> Prompt: Each entry that appears below should be restated exactly as it is.

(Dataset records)
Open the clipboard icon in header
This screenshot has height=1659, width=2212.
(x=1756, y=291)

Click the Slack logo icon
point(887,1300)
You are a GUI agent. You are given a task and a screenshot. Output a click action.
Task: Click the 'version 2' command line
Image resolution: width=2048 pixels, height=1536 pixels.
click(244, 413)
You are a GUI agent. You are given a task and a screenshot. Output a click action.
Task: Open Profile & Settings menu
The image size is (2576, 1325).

> Answer space:
Open the clipboard icon in header
This screenshot has height=1659, width=2212.
(x=1756, y=291)

Click the Slack logo icon
point(887,1300)
You are a GUI agent. You are given a task and a screenshot. Output a click action.
Task: Click the 'version 2' command line
Image resolution: width=2048 pixels, height=1536 pixels.
click(244, 413)
You are a GUI agent. You are given a task and a screenshot. Output a click action.
Task: Open Profile & Settings menu
The image size is (2576, 1325).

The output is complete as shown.